Ma sœur et mon frère avaient fui en passant par dessus la clôture. Nous sommes restés moi et maman et avons décidé de prendre refuge à la Croix-Rouge. Arrivées à la porte de la Croix-Rouge on nous a empêché d’entrer nous sommes restées dehors jusqu’au jeudi matin c’était le 8 avril je me souviens. Le matin, les gardes présidentielles et les interahamwes sont venus, ils ont constitué des groupes, moi et maman étions dans le groupe qui devait être tué par les interahamwes. Ils nous ont aligné et ordonné de nous coucher par terre. En nous couchant maman m’a dit de me coucher pour qu’elle puisse me protéger et mourir avant moi. Ils ont commencé à tirer et à jeter des grenades, ma mère est décédée sur le champ, je pouvais voir ses intestins et son crâne fracassé laissait voir le cerveau.

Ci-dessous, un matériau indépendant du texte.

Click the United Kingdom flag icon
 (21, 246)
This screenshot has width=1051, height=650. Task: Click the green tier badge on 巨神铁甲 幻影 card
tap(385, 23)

Après les tirs, le sang coulait partout, j’étais entouré de corps, j’ai rampé pour quitter cet endroit et j’ai entendu quelqu’un me demander « tu es vivante ? » et je lui ai répondu : « je suis vivante, mais ma mère a été tuée ». Ils m’ont dit de partir avec eux. C’était un pasteur nommé Bizimungu et sa femme, ils étaient hutus. Je leur ai demandé si nous allions laisser le corps de ma mère là bas et il m’ont répondu que c’était fini pour eux qu’à ce moment il fallait partir. Nous sommes partis chez eux avec d’autres qui avaient survécu. J’ai appris par après que cette famille a des liens avec le premier président après le génocide.
Chaque matin, je voyais le corps de maman, par après ils ont brûlé ces corps ce que je pouvais faire c’était de couvrir le corps de maman, je l’ai couvert de draps, c’était le 15 je me souviens. Ils ont commencé à menacer les hutus qui cachait les tutsis et j’ai décidé de prendre fuite, j’ai vu un camion qui transportait des zaïrois qui partaient chez eux et je suis parti avec eux. Nous avons pris la direction de Kacyiru et à la barrière les interahamwes nous ont fait descendre. Il y avait parmi eux un interahamwe qui me connaissait, sa sœur était une camarade de classe. Les autres lui ont demandé pourquoi il parlait à une tutsie, l’interahamwe qui me connaissait a menti « seulement sa mère est tutsie, son père est hutu ». C’est ainsi que j’ai survécu pour la deuxième fois et ils ne m’ont pas pris avec d’autres qu’ils allaient tuer.
Le même qui a menti pour me sauver a encore dit aux autres interahamwes : « cet enfant si elle continue seule son chemin elle va être tuée ». Ils lui ont dit de m' accompagner, il m’a emmené là où ils protégeaient leurs familles. Comme il leur avait dit que j’étais hutue, je suis restée là bas jusqu'à la prise de la ville de Kigali par les troupes du FPR. Par après, j’ai appris que mon frère était toujours vivant et qu’il était à Goma.
En ce qui concerne les juridictions Gacaca, une chose positive : les innocents sont relâchés.